Compounds from Terminalia mantaly L. (Combretaceae) Stem Bark Exhibit Potent Inhibition against Some Pathogenic Yeasts and Enzymes of Metabolic Significance
Marthe Aimée Tchuente Tchuenmogne,
Thierry Ngouana Kammalac,
Sebastian Gohlke,
Rufin Marie Toghueo Kouipou,
Abdulselam Aslan,
Muslum Kuzu,
Veysel Comakli,
Ramazan Demirdag,
Silvère Augustin Ngouela,
Etienne Tsamo,
Norbert Sewald,
Bruno Ndjakou Lenta,
Fabrice Fekam Boyom
Affiliations
Marthe Aimée Tchuente Tchuenmogne
Laboratory of Natural Products and Organic Synthesis, Department of Organic Chemistry, Faculty of Science, University of Yaoundé 1, P.O. Box 812, Yaoundé, Cameroon
Thierry Ngouana Kammalac
Antimicrobial & Biocontrol Agents Unit, Laboratory for Phytobiochemistry and Medicinal Plants Studies, Department of Biochemistry, Faculty of Science, University of Yaoundé I, P.O. Box 812, Yaoundé, Cameroon
Antimicrobial & Biocontrol Agents Unit, Laboratory for Phytobiochemistry and Medicinal Plants Studies, Department of Biochemistry, Faculty of Science, University of Yaoundé I, P.O. Box 812, Yaoundé, Cameroon
Abdulselam Aslan
Faculty of Engineering, Department of Industrial Engineering, Giresun University, 28200 Giresun, Turkey
Muslum Kuzu
Faculty of Pharmacy, Department of Basic Pharmaceutical Sciences, Agrı Ibrahim Cecen University, 04100 Agri, Turkey
Veysel Comakli
School of Health, Department of Nutrition and Dietetics, Agrı Ibrahim Cecen University, 04100 Agri, Turkey
Ramazan Demirdag
School of Health, Department of Nutrition and Dietetics, Agrı Ibrahim Cecen University, 04100 Agri, Turkey
Silvère Augustin Ngouela
Laboratory of Natural Products and Organic Synthesis, Department of Organic Chemistry, Faculty of Science, University of Yaoundé 1, P.O. Box 812, Yaoundé, Cameroon
Etienne Tsamo
Laboratory of Natural Products and Organic Synthesis, Department of Organic Chemistry, Faculty of Science, University of Yaoundé 1, P.O. Box 812, Yaoundé, Cameroon
Department of Chemistry, Higher Teacher Training College, University of Yaoundé 1, Yaoundé, Cameroon
Fabrice Fekam Boyom
Antimicrobial & Biocontrol Agents Unit, Laboratory for Phytobiochemistry and Medicinal Plants Studies, Department of Biochemistry, Faculty of Science, University of Yaoundé I, P.O. Box 812, Yaoundé, Cameroon
Background: Pathogenic yeasts resistance to current drugs emphasizes the need for new, safe, and cost-effective drugs.

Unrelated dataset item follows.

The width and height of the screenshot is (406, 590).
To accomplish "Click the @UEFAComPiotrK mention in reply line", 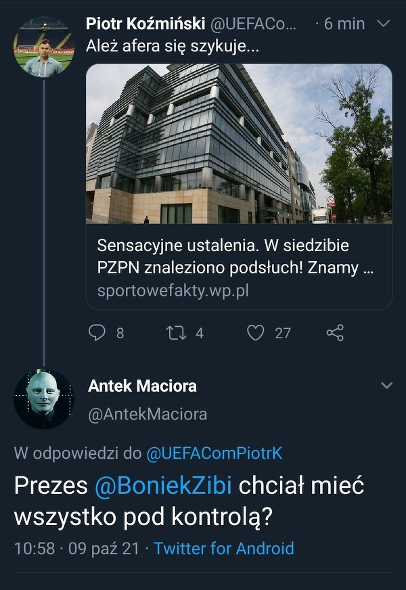I will [212, 453].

Also, new inhibitors are needed to control the effects of enzymes that are implicated in metabolic dysfunctions such as cancer, obesity, and epilepsy. Methods: The anti-yeast extract from Terminalia mantaly (Combretaceae) was fractionated and the structures of the isolated compounds established by means of spectroscopic analysis and comparison with literature data. Activity was assessed against Candida albicans, C. parapsilosis and C. krusei using the microdilution method, and against four enzymes of metabolic significance: glucose-6-phosphate dehydrogenase, human erythrocyte carbonic anhydrase I and II, and glutathione S-transferase. Results: Seven compounds, 3,3′-di-O-methylellagic acid 4′-O-α-rhamnopyranoside; 3-O-methylellagic acid; arjungenin or 2,3,19,23-tetrahydroxyolean-12-en-28-oïc acid; arjunglucoside or 2,3,19,23-tetrahydroxyolean-12-en-28-oïc acid glucopyranoside; 2α,3α,24-trihydroxyolean-11,13(18)-dien-28-oïc acid; stigmasterol; and stigmasterol 3-O-β-d-glucopyranoside were isolated from the extract. Among those, 3,3′-di-O-methylellagic acid 4′-O-α-rhamnopyranoside, 3-O-methylellagic acid, and arjunglucoside showed anti-yeast activity comparable to that of reference fluconazole with minimal inhibitory concentrations (MIC) below 32 µg/mL. Besides, Arjunglucoside potently inhibited the tested enzymes with 50% inhibitory concentrations (IC50) below 4 µM and inhibitory constant (Ki) <3 µM. Conclusions: The results achieved indicate that further SAR studies will likely identify potent hit derivatives that should subsequently enter the drug development pipeline.